As I began to research, I realized we were essentially trying to complete the Reconstruction process that began in the 1860s and 1870s. That’s what got me involved in the idea of history — that events taking place now have a historical precedent.

The global history aspect came while I was attending the University of Minnesota in the 1970s. The school developed a History of African Peoples program, which allowed students to gain knowledge of more than African American history — we also learned about Africa, Latin America and blacks in the Caribbean.

What brought you to the UW?

While teaching at the University of Lagos in Nigeria, I realized I needed to be at a research institution and eventually took a job at the University of Oregon.

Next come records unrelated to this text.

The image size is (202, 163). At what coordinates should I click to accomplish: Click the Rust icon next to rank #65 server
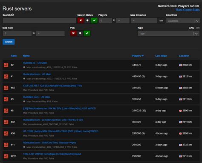point(6,88)
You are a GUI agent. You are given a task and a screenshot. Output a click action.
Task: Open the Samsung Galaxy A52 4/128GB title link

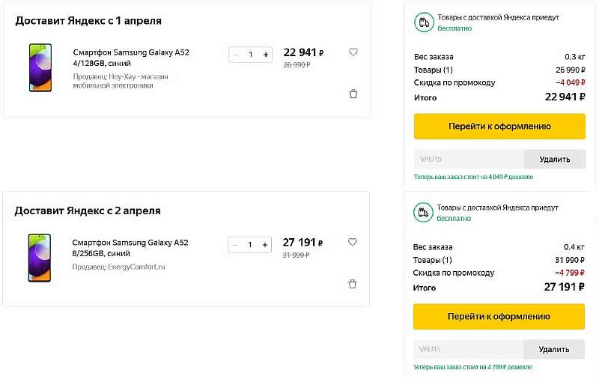pos(130,58)
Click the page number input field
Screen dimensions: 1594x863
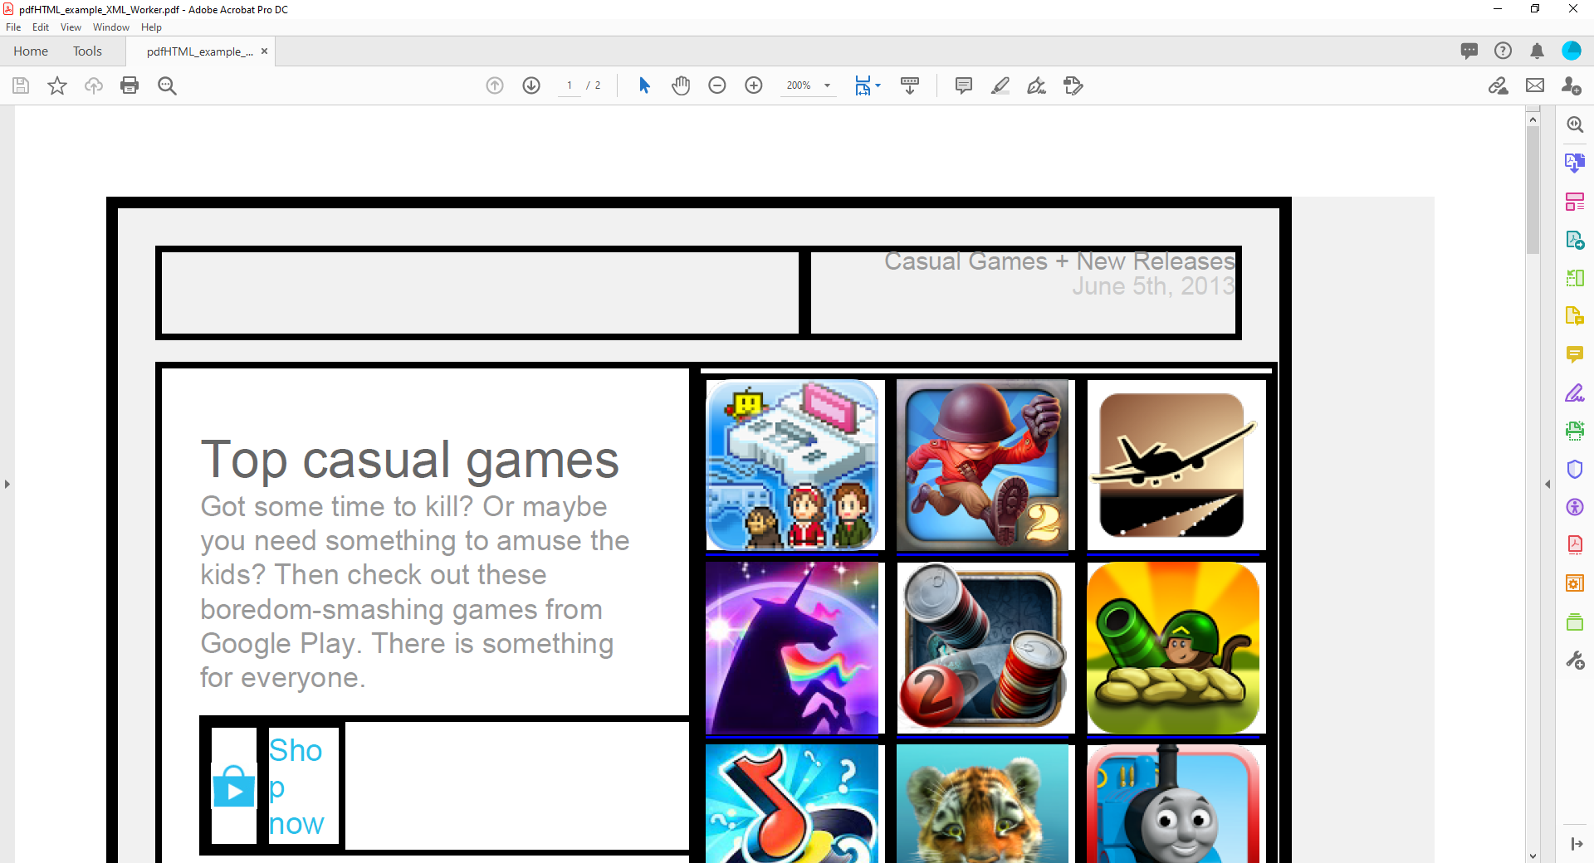570,85
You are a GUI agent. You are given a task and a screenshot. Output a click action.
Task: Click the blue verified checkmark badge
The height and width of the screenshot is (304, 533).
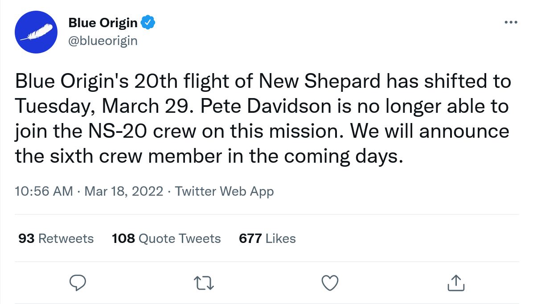[148, 22]
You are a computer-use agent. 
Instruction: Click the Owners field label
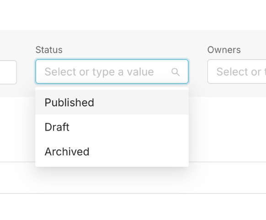(x=224, y=50)
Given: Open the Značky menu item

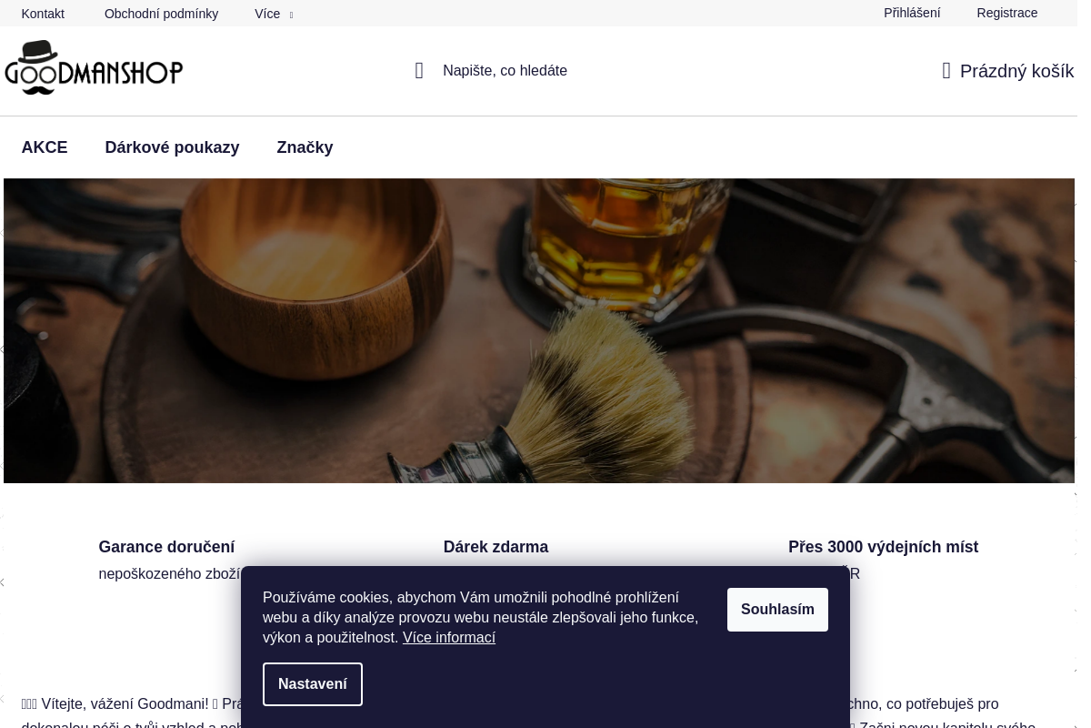Looking at the screenshot, I should point(305,147).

In 1998, I was contacted by [UW professor] Richard White and invited to apply for the Bullitt Chair, the oldest endowed chair at the UW. I didn’t think I’d have a chance of getting it, but I did, and it’s been the best job in the world for me. It was a once-in-a-lifetime opportunity. I held the Bullitt Chair from 1999 until I retired this past June.

Tell us about BlackPast. Where did the idea come from, and where do you envision the project going?

George Tamblyn, my graduate student back in 2004, encouraged me to provide background information on my faculty website about Martin Luther King, Malcolm X and other topics I was discussing in my African American history lectures. I did and approximately a year later, I realized that people around the globe were using information from my site, and that it was a useful resource.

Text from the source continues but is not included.